From the line containing "Viewport: 520px width, 449px height." through the last line below, copy every line exactly, leaving out the pictures.

+++

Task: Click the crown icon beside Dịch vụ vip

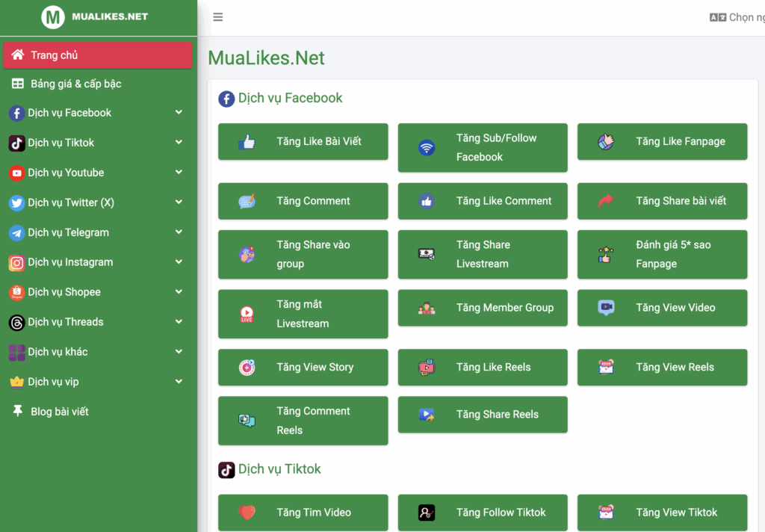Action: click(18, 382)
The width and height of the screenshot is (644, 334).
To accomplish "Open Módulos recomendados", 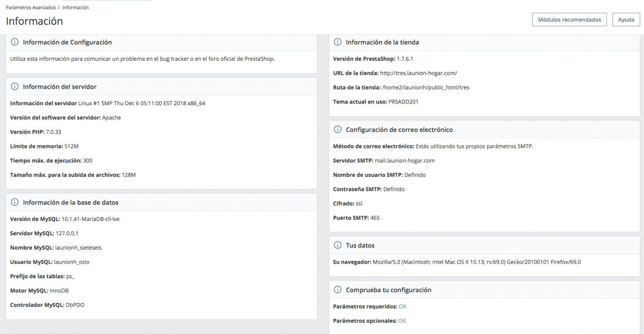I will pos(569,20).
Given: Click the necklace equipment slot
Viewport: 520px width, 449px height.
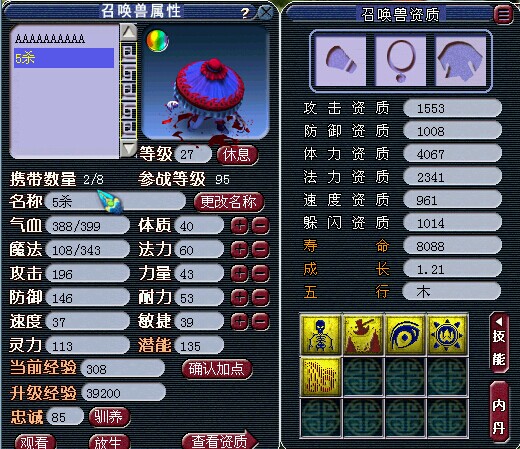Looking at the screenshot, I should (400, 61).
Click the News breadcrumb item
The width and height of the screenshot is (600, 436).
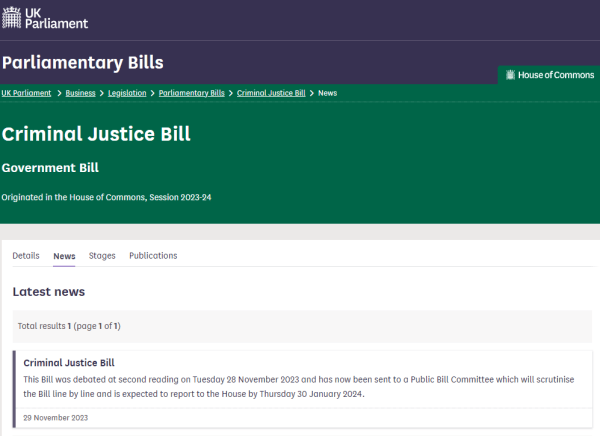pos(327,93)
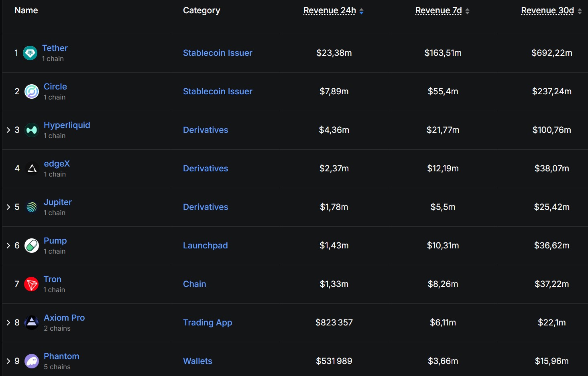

+++

Result for this exercise:
Viewport: 520px width, 449px height.
Looking at the screenshot, I should (400, 61).
Click the News breadcrumb item
The width and height of the screenshot is (600, 436).
pos(327,93)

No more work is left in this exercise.